━━━ DATA FOR THIS TASK ━━━

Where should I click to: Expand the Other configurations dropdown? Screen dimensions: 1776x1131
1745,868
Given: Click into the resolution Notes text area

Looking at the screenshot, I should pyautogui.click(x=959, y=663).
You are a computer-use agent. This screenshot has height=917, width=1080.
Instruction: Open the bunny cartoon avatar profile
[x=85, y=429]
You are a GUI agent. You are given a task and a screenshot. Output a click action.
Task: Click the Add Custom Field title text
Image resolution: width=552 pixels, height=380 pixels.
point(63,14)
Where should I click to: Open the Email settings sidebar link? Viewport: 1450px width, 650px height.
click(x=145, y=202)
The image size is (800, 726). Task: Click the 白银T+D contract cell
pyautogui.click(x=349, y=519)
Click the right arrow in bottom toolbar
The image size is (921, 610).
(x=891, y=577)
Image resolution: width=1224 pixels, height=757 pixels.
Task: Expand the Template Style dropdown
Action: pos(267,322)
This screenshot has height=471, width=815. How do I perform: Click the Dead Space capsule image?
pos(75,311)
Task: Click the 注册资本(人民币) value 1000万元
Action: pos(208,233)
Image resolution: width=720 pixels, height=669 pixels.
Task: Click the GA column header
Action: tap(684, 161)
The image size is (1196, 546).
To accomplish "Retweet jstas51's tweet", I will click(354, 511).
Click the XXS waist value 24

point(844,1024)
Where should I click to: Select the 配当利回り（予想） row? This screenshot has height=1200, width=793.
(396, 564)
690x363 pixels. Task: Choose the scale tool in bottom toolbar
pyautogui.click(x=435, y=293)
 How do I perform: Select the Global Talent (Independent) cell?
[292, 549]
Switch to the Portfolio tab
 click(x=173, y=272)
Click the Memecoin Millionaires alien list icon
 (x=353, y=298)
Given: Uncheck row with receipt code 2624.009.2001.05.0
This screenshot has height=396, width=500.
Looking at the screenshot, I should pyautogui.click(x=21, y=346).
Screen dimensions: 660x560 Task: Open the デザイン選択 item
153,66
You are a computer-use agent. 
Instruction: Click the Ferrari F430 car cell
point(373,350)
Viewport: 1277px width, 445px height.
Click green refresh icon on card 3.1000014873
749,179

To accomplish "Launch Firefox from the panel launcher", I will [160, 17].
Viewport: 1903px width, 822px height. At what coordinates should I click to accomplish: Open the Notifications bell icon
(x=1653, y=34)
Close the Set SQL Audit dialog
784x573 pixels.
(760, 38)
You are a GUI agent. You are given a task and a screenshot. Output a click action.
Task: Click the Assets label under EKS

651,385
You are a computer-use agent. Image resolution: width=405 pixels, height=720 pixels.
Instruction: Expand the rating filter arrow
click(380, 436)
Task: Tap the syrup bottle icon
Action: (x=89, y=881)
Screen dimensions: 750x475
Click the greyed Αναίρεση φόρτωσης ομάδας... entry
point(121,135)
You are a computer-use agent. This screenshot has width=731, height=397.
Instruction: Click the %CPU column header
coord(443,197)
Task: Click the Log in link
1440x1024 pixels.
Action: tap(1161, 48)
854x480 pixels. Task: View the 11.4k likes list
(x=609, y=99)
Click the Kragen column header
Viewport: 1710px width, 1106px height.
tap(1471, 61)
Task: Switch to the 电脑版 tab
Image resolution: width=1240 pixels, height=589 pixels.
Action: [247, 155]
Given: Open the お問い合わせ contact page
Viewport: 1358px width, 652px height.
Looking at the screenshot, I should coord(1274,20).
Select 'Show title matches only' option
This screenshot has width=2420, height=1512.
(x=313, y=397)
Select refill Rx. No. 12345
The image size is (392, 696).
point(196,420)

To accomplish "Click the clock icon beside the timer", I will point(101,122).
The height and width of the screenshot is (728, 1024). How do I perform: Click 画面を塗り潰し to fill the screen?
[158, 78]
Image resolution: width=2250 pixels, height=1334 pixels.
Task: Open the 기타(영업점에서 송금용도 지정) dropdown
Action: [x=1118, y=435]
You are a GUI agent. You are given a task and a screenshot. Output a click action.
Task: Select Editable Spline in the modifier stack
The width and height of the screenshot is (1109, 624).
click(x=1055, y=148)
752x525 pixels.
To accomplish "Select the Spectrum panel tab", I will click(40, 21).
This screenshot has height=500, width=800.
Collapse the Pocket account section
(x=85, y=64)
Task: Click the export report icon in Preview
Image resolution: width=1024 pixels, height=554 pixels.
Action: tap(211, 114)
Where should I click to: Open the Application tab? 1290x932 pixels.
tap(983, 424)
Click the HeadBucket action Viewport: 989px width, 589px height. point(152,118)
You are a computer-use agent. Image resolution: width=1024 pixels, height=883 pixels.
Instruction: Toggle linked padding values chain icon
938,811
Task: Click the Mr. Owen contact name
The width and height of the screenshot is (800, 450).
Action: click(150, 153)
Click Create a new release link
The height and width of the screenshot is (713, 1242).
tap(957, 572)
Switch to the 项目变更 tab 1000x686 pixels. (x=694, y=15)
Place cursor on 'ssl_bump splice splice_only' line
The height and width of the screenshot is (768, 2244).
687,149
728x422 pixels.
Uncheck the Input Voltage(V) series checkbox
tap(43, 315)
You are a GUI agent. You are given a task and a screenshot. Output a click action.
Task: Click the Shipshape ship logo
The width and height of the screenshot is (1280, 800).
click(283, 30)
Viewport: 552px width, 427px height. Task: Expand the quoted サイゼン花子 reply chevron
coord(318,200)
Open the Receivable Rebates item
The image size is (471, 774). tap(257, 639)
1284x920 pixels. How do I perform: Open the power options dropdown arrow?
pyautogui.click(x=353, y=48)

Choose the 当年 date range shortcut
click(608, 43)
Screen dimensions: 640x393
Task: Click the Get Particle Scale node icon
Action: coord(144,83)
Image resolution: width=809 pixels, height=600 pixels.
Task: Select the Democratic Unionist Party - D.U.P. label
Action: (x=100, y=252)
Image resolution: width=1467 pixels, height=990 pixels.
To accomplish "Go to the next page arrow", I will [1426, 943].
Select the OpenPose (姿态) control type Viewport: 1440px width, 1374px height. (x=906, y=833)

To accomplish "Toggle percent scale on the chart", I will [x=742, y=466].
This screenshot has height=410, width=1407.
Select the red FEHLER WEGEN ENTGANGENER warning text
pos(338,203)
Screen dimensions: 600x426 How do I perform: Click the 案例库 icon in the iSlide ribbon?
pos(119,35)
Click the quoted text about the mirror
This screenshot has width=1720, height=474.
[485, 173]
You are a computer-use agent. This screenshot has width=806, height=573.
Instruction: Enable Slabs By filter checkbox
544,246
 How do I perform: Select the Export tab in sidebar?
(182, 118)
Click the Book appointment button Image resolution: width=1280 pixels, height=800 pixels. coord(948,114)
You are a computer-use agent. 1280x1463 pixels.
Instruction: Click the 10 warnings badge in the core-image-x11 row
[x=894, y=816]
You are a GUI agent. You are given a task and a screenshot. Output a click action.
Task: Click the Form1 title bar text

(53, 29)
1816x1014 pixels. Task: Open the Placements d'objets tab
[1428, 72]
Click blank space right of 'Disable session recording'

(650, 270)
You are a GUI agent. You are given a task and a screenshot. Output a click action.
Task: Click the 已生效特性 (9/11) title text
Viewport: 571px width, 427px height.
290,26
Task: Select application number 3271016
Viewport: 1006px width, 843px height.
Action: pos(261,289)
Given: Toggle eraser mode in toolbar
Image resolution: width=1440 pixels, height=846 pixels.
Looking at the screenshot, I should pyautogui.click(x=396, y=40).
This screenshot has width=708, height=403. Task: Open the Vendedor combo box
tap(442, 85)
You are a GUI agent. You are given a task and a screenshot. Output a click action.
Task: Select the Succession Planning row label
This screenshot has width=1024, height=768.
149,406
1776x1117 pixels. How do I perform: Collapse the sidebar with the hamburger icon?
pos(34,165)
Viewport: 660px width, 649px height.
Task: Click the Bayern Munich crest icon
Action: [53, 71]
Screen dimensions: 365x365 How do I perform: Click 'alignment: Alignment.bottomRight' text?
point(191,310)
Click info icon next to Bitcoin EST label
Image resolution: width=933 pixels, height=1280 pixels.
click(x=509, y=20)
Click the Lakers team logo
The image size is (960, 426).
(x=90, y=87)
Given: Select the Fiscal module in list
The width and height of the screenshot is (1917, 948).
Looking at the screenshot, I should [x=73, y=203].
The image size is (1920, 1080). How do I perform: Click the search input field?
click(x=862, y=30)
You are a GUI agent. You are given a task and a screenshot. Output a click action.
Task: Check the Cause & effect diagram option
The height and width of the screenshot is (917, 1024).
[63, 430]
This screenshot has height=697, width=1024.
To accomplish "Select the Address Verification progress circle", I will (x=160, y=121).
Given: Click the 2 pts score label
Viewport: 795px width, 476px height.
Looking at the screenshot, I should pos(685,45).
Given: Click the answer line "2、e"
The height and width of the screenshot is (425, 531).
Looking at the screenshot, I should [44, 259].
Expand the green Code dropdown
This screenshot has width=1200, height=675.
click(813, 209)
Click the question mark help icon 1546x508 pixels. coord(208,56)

━━━

TASK TO CARRY OUT |
An exact, complete copy of the lines above from the one with "This screenshot has height=697, width=1024." through the one with "Expand the green Code dropdown" is the whole answer.

EXERCISE SOLUTION |
This screenshot has height=697, width=1024.
To accomplish "Select the Address Verification progress circle", I will (x=160, y=121).
Given: Click the 2 pts score label
Viewport: 795px width, 476px height.
Looking at the screenshot, I should pos(685,45).
Given: Click the answer line "2、e"
The height and width of the screenshot is (425, 531).
Looking at the screenshot, I should [44, 259].
Expand the green Code dropdown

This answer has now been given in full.